> **EXERCISE**:
What you need to produce from the material below is an exact transcription of the lines from the one with "Select the Buddhist Flag browser tab" through the one with "The width and height of the screenshot is (1822, 1003).", both included, and no other line.

> **DATASET EXCERPTS**:
____________________

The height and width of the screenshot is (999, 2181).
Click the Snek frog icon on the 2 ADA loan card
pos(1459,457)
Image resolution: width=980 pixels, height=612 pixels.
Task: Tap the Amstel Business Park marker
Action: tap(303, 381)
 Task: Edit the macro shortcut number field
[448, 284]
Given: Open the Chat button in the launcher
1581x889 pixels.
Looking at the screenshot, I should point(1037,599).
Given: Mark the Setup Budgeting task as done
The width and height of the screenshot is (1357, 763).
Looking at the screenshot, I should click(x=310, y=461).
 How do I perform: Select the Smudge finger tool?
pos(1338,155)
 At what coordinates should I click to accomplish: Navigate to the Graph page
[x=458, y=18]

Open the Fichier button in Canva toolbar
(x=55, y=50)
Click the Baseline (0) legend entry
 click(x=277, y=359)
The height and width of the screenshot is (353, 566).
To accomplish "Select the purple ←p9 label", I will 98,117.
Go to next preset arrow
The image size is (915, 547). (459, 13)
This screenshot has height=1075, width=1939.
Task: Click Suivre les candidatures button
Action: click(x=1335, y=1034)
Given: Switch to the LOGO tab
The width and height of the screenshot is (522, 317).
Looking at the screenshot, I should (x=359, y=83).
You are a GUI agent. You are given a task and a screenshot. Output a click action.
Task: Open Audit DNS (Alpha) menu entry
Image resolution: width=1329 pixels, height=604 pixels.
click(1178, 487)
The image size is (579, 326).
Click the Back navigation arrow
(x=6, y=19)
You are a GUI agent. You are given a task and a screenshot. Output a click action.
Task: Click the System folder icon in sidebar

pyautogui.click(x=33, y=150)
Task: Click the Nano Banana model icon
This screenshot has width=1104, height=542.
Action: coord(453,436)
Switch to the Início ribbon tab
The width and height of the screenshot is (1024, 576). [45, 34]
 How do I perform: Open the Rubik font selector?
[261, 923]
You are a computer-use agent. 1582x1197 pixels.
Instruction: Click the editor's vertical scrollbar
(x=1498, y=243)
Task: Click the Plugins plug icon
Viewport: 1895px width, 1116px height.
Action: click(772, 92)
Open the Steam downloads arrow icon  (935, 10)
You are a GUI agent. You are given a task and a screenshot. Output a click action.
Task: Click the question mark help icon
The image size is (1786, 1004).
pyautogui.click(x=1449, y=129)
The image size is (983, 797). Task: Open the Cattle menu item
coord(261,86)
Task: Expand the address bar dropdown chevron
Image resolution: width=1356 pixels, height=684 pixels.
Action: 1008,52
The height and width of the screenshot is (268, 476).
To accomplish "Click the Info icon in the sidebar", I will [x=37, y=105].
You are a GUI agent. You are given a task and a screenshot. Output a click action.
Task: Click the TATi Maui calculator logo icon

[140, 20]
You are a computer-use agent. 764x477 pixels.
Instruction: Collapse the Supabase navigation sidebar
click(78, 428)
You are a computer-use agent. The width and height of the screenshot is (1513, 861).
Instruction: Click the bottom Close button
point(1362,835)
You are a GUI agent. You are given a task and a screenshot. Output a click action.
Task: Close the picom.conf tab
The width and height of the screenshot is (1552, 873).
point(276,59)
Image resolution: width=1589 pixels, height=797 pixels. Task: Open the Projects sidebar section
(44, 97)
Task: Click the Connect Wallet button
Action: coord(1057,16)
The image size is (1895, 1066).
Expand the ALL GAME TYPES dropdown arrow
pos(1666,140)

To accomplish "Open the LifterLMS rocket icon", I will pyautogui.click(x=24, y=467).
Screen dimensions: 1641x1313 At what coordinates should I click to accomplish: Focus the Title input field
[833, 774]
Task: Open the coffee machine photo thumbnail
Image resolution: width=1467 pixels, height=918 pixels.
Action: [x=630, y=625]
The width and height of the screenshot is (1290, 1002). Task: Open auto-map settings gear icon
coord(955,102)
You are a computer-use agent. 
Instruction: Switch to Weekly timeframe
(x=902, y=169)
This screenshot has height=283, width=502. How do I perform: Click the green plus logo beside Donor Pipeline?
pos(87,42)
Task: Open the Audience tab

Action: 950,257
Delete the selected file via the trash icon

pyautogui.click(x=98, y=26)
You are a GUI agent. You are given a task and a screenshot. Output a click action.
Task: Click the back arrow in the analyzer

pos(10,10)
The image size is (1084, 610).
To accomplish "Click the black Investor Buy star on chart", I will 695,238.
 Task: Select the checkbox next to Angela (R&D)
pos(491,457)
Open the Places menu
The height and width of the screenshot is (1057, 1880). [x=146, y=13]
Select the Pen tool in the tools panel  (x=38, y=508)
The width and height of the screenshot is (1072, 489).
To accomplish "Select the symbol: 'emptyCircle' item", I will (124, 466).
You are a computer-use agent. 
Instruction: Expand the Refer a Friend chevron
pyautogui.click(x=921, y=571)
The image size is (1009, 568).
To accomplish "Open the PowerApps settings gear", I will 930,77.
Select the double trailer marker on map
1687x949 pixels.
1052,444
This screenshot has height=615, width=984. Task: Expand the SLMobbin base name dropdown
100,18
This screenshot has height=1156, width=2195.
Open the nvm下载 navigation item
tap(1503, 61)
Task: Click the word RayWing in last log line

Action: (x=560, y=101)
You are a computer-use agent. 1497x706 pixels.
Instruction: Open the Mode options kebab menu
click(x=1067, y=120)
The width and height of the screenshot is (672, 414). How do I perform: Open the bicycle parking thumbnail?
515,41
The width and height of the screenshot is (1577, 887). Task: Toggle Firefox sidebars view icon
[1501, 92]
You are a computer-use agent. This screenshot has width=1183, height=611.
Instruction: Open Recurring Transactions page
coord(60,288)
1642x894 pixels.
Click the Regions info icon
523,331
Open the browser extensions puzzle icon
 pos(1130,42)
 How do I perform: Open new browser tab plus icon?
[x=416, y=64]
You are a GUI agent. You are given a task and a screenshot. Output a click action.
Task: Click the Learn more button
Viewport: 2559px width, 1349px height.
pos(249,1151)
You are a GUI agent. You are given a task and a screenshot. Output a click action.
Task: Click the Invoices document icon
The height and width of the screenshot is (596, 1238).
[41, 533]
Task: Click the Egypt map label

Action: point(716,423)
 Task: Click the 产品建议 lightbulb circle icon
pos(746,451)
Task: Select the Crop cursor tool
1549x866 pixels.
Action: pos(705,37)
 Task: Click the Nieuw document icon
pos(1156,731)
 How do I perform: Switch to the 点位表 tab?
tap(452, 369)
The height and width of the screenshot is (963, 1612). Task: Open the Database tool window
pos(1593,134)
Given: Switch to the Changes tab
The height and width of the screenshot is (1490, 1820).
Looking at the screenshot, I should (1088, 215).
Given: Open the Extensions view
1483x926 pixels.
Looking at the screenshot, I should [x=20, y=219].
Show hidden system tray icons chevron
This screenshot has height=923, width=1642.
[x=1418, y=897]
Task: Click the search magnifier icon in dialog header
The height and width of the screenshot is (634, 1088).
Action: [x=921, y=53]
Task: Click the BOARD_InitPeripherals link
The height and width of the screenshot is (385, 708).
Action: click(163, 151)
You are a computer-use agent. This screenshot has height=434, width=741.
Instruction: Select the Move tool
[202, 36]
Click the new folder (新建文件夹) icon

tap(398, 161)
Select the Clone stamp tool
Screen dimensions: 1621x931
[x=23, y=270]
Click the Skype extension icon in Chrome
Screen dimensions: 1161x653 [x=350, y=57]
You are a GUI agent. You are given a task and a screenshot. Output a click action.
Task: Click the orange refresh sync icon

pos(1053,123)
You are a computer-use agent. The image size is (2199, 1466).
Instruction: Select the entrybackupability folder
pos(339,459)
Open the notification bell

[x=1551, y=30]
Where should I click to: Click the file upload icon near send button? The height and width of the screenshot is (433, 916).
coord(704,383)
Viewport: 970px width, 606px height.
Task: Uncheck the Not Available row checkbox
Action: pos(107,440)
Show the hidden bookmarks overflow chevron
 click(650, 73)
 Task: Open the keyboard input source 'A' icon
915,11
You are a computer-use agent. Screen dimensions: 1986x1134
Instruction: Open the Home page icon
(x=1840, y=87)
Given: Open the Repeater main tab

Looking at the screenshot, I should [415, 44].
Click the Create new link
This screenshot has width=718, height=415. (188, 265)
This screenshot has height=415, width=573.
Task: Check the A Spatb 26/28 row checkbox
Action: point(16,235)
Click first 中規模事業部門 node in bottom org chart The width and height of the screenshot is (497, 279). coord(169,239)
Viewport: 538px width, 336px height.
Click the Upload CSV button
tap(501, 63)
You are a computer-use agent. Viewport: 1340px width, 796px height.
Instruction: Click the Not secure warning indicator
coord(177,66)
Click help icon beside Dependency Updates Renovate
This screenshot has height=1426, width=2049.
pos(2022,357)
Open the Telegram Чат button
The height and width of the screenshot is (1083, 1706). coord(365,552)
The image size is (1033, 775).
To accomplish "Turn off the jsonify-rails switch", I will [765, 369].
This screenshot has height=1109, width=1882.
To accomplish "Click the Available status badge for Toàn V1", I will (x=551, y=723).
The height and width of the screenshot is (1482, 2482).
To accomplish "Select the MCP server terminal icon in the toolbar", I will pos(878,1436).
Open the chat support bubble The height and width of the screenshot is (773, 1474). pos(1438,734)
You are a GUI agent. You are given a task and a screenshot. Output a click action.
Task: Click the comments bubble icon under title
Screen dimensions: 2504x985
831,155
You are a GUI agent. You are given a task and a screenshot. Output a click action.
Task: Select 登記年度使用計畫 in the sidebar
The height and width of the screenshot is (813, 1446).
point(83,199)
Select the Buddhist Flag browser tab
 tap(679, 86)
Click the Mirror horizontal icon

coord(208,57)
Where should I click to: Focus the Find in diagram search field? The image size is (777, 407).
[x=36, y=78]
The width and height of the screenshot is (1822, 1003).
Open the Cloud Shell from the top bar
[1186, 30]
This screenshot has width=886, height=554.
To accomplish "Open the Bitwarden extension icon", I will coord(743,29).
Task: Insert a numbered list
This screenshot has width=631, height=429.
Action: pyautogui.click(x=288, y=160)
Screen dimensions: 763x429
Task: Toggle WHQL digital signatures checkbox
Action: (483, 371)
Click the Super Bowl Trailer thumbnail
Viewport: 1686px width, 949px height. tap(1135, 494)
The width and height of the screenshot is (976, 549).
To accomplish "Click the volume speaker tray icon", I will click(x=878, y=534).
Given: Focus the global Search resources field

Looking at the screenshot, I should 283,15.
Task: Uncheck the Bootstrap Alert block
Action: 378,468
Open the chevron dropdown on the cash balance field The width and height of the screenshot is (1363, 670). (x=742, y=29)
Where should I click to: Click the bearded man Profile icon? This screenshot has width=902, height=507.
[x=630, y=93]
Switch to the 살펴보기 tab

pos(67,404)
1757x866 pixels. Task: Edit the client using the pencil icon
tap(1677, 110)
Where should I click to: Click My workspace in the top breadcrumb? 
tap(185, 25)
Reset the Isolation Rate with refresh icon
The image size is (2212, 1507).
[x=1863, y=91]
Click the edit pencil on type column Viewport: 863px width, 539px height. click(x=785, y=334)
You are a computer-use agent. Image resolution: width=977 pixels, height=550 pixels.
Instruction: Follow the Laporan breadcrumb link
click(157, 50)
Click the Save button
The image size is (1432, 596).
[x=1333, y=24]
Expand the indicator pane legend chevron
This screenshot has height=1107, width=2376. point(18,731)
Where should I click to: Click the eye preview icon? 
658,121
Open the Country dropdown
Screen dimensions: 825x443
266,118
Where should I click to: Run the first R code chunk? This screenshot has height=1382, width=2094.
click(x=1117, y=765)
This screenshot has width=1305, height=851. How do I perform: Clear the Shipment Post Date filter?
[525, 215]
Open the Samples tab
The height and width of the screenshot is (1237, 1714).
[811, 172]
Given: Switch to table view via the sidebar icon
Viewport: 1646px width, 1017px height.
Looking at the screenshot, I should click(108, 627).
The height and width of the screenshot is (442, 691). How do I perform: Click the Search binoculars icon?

____________________

> **SOLUTION TO THIS PROBLEM**:
Select the Buddhist Flag browser tab
 tap(679, 86)
Click the Mirror horizontal icon

coord(208,57)
Where should I click to: Focus the Find in diagram search field? The image size is (777, 407).
[x=36, y=78]
The width and height of the screenshot is (1822, 1003).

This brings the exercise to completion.